Records from a data source:
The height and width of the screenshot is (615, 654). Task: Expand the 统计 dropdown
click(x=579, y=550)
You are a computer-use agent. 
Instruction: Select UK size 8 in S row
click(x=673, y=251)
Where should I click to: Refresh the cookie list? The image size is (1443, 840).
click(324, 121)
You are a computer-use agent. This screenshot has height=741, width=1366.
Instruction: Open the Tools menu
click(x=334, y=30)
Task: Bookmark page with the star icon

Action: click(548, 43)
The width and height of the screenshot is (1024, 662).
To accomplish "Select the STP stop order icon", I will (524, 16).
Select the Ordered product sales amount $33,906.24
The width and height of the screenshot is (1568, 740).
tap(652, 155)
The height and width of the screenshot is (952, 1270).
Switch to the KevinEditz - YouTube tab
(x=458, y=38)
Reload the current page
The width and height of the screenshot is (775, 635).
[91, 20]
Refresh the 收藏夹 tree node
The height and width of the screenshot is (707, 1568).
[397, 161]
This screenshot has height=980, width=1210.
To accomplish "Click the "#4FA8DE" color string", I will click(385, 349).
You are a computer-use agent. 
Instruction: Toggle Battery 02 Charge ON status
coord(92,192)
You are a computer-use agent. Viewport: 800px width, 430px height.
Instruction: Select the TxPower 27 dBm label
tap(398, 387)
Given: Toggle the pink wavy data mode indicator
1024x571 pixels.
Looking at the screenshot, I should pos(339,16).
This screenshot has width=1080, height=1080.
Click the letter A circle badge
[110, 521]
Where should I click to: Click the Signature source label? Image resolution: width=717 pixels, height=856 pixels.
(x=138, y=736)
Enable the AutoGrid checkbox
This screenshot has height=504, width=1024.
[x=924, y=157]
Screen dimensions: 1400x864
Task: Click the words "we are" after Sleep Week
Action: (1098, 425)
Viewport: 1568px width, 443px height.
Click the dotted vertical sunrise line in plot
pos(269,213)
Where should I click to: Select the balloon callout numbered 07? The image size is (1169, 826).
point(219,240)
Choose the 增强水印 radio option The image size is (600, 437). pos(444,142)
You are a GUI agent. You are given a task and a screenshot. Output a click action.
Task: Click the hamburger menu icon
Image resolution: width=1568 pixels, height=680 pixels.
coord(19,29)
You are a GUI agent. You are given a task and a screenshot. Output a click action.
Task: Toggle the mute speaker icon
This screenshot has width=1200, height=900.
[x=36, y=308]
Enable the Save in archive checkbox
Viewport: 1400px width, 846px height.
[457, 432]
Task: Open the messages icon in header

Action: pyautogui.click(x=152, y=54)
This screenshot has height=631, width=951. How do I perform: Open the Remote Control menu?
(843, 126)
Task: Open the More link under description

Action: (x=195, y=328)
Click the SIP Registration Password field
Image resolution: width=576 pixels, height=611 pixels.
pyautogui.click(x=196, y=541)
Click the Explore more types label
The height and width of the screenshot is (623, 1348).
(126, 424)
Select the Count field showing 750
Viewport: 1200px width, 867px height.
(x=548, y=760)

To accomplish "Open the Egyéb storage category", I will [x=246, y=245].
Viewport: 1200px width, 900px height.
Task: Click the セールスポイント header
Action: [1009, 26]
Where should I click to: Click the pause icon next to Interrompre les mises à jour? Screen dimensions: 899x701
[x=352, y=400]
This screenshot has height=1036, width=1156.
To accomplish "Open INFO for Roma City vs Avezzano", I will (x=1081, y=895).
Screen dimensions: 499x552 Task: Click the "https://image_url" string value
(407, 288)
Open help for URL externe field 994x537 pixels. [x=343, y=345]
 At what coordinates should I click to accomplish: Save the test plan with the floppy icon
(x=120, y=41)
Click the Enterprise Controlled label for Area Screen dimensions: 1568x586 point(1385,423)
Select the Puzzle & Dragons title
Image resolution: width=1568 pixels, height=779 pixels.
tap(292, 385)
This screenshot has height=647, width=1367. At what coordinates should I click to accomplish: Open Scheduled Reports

● TASK DESCRIPTION
Could you print every record above exactly as it appears?

● TASK ANSWER
The height and width of the screenshot is (615, 654). Task: Expand the 统计 dropdown
click(x=579, y=550)
You are a computer-use agent. 
Instruction: Select UK size 8 in S row
click(x=673, y=251)
Where should I click to: Refresh the cookie list? The image size is (1443, 840).
click(324, 121)
You are a computer-use agent. This screenshot has height=741, width=1366.
Instruction: Open the Tools menu
click(x=334, y=30)
Task: Bookmark page with the star icon

Action: click(548, 43)
The width and height of the screenshot is (1024, 662).
To accomplish "Select the STP stop order icon", I will (524, 16).
Select the Ordered product sales amount $33,906.24
The width and height of the screenshot is (1568, 740).
tap(652, 155)
The height and width of the screenshot is (952, 1270).
Switch to the KevinEditz - YouTube tab
(x=458, y=38)
Reload the current page
The width and height of the screenshot is (775, 635).
[91, 20]
Refresh the 收藏夹 tree node
The height and width of the screenshot is (707, 1568).
[397, 161]
This screenshot has height=980, width=1210.
To accomplish "Click the "#4FA8DE" color string", I will click(385, 349).
You are a computer-use agent. 
Instruction: Toggle Battery 02 Charge ON status
coord(92,192)
You are a computer-use agent. Viewport: 800px width, 430px height.
Instruction: Select the TxPower 27 dBm label
tap(398, 387)
Given: Toggle the pink wavy data mode indicator
1024x571 pixels.
Looking at the screenshot, I should pos(339,16).
This screenshot has width=1080, height=1080.
Click the letter A circle badge
[110, 521]
Where should I click to: Click the Signature source label? Image resolution: width=717 pixels, height=856 pixels.
(x=138, y=736)
Enable the AutoGrid checkbox
This screenshot has height=504, width=1024.
[x=924, y=157]
Screen dimensions: 1400x864
Task: Click the words "we are" after Sleep Week
Action: (1098, 425)
Viewport: 1568px width, 443px height.
Click the dotted vertical sunrise line in plot
pos(269,213)
Where should I click to: Select the balloon callout numbered 07? The image size is (1169, 826).
point(219,240)
Choose the 增强水印 radio option The image size is (600, 437). pos(444,142)
You are a GUI agent. You are given a task and a screenshot. Output a click action.
Task: Click the hamburger menu icon
Image resolution: width=1568 pixels, height=680 pixels.
coord(19,29)
You are a GUI agent. You are given a task and a screenshot. Output a click action.
Task: Toggle the mute speaker icon
This screenshot has width=1200, height=900.
[x=36, y=308]
Enable the Save in archive checkbox
Viewport: 1400px width, 846px height.
[457, 432]
Task: Open the messages icon in header

Action: pyautogui.click(x=152, y=54)
This screenshot has height=631, width=951. How do I perform: Open the Remote Control menu?
(843, 126)
Task: Open the More link under description

Action: (x=195, y=328)
Click the SIP Registration Password field
Image resolution: width=576 pixels, height=611 pixels.
pyautogui.click(x=196, y=541)
Click the Explore more types label
The height and width of the screenshot is (623, 1348).
(126, 424)
Select the Count field showing 750
Viewport: 1200px width, 867px height.
(x=548, y=760)

To accomplish "Open the Egyéb storage category", I will [x=246, y=245].
Viewport: 1200px width, 900px height.
Task: Click the セールスポイント header
Action: [1009, 26]
Where should I click to: Click the pause icon next to Interrompre les mises à jour? Screen dimensions: 899x701
[x=352, y=400]
This screenshot has height=1036, width=1156.
To accomplish "Open INFO for Roma City vs Avezzano", I will (x=1081, y=895).
Screen dimensions: 499x552 Task: Click the "https://image_url" string value
(407, 288)
Open help for URL externe field 994x537 pixels. [x=343, y=345]
 At what coordinates should I click to accomplish: Save the test plan with the floppy icon
(x=120, y=41)
Click the Enterprise Controlled label for Area Screen dimensions: 1568x586 point(1385,423)
Select the Puzzle & Dragons title
Image resolution: width=1568 pixels, height=779 pixels.
tap(292, 385)
This screenshot has height=647, width=1367. At what coordinates should I click to accomplish: Open Scheduled Reports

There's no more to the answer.